**ВЫПОЛНИТЕ ЗАДАНИЯ**
**a)** Какую сумму, согласно отрывку о пожертвованиях, С. Ф. Соловьев и А. Г. Кузнецов пожертвовали на амурские сплавы?
**b)** Можете ли вы кратко изложить в виде списка абзац отрывка о пожертвованиях, который начинается словами «Таких россиян — людей с широкой душой», сохранив его главные факты?
**c)** Отредактируйте фрагмент отрывка о пожертвованиях: начните со слов «Таких россиян — людей» и закончите после слов «пройти от Архангельска до Владивостока.». Замените в нем «Архангельска» на «Мурманска».

:: ИСХОДНЫЙ ОТРЫВОК

Пожертвования «на Амур» были и посущественней. По сообщению журнала «Вестник Азии» (1909 № 2), первый амурский сплав, проведенный в 1854 году, стоил 110 тысяч рублей, а второй — в 1855 году — обошелся в 174 тысячи рублей. Оба сплава, как нетрудно подсчитать, обошлись в 284 тысячи рублей. Далеко не все в России знали, что 112 тысяч рублей на сплавы пожертвовали два сибирских промышленника — С. Ф. Соловьев и А. Г. Кузнецов. И современные исследователи, находясь в плену вульгаризаторских представлений, редко упоминают об этих людях — патриотах России.

Таких россиян — людей с широкой душой — было немало. Как тут не вспомнить золотопромышленника И. М Сибирякова, который пожертвовал 350 тысяч рублей на строительство медико-биологической лаборатории профессора П. Ф Лесгафта, впоследствии получившей мировое признание, 100 тысяч рублей на открытие Томского университета, выделил средства на организацию экспедицию Г. Н. Потанина и Н. М. Ядринцева. Его брат, А. М. Сибиряков, получил известность как щедрый жертвователь (ныне бы сказали «спонсор») на полярные экспедиции, одержимый за одну навигацию пройти от Архангельска до Владивостока.

Примечательно, что богач-филантроп С. Морозов, живший в роскошном «мавританском замке ради жены», «по отношению к себе был скуп, даже ходил в стоптанных ботинках», — писал М. Горький.

Стремление делать добро, творить благо у многих людей является потребностью души, ее выражением, избыток денег вовсе не обязательно служит основанием для филантропии. Известны феноменально скупые миллионеры, и далеко не каждый состоятельный человек способен поделиться своим богатством и неимущими людьми, с теми, кто попал в беду. Не потому ли родились пословицы «Сытый голодного не разумеет», «Своя рубашка ближе к телу»?

::::
:: ПОКАЗАННЫЕ СТРОКИ

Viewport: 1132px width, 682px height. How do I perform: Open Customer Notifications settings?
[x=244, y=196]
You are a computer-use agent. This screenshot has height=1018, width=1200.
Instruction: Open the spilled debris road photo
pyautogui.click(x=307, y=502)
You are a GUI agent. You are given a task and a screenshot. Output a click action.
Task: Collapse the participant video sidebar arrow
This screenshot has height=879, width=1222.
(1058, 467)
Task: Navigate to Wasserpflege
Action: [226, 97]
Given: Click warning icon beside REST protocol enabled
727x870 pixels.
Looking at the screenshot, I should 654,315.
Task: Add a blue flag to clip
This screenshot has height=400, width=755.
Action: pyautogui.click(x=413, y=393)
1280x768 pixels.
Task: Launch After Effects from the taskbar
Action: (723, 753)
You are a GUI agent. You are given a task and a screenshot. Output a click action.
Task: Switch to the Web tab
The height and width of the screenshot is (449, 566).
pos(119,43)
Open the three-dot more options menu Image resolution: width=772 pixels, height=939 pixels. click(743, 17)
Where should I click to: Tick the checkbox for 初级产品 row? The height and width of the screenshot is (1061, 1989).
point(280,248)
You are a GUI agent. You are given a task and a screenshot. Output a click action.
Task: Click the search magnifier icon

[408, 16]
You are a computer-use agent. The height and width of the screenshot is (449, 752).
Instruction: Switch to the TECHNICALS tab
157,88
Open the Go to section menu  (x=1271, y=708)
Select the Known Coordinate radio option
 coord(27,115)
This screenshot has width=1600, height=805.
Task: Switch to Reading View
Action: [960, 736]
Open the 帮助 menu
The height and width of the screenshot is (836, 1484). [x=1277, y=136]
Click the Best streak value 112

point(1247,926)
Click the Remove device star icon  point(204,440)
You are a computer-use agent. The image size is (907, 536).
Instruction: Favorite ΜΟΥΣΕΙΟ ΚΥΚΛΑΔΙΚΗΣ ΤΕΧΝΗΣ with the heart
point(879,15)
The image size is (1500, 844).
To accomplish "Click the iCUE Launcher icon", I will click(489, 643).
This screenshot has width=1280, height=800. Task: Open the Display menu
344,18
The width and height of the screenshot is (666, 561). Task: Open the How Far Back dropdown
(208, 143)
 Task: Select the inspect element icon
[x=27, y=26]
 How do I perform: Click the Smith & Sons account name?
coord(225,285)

::::

**ОТВЕТЫ ПО НОМЕРАМ**
**a)** 112 тысяч рублей.

**b)**
- Щедрых россиян было немало.
- Золотопромышленник И. М. Сибиряков пожертвовал 350 тысяч рублей на медико-биологическую лабораторию профессора П. Ф. Лесгафта, позже получившую мировое признание.
- Он же дал 100 тысяч рублей на открытие Томского университета.
- Он выделил средства на экспедицию Г. Н. Потанина и Н. М. Ядринцева.
- Его брат А. М. Сибиряков прославился щедрыми пожертвованиями на полярные экспедиции.
- А. М. Сибиряков стремился за одну навигацию пройти от Архангельска до Владивостока.

**c)**
Таких россиян — людей с широкой душой — было немало. Как тут не вспомнить золотопромышленника И. М Сибирякова, который пожертвовал 350 тысяч рублей на строительство медико-биологической лаборатории профессора П. Ф Лесгафта, впоследствии получившей мировое признание, 100 тысяч рублей на открытие Томского университета, выделил средства на организацию экспедицию Г. Н. Потанина и Н. М. Ядринцева. Его брат, А. М. Сибиряков, получил известность как щедрый жертвователь (ныне бы сказали «спонсор») на полярные экспедиции, одержимый за одну навигацию пройти от Мурманска до Владивостока.